Wow. That is very insensitive MintyGreenDream.

IntermittentParps · 15/12/2021 09:45

I keep asking him why he's screaming instead of talking, he just says I don't listen when he talks so he has to scream
So he knows he's doing it and isn't apologising for it.
Are there moments when he DOES realise it's not OK to behave like this?
If not then yes, perhaps he is ill.

Meg45 · 15/12/2021 09:46

Thank yous, I'll definitely convince him to go to the doctors. He could be stressed, he does work hard but he loves his job. He drinks on a weekend but thats about it.

OP posts:
MintyGreenDream · 15/12/2021 09:46

I'm sorry that was badly judged

billy1966 · 15/12/2021 09:47

OP, this is abusive.

He needs to see the doctor to be checked out and if he refuses ask him to leave.

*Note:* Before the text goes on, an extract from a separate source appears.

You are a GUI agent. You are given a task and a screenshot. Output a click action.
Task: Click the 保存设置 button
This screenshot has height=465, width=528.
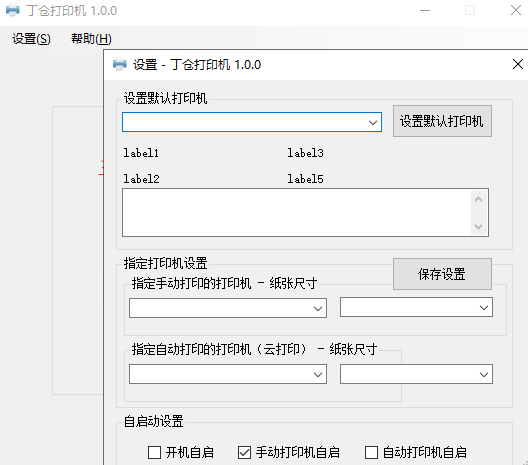pyautogui.click(x=442, y=274)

His behaviour is abusive and your are afraid of him.

Call this exactly what it is.

Stop accepting it.

He either gets checked out properly or he leaves.

Do not accept this behaviour.

Are their children in this situation?

Meg45 · 15/12/2021 09:48

It's rare he apologises for anything tbh.

OP posts:
IntermittentParps · 15/12/2021 09:51

@Meg45

It's rare he apologises for anything tbh.
Right, well that doesn't sound good, but benefit of the doubt: see what the doc says.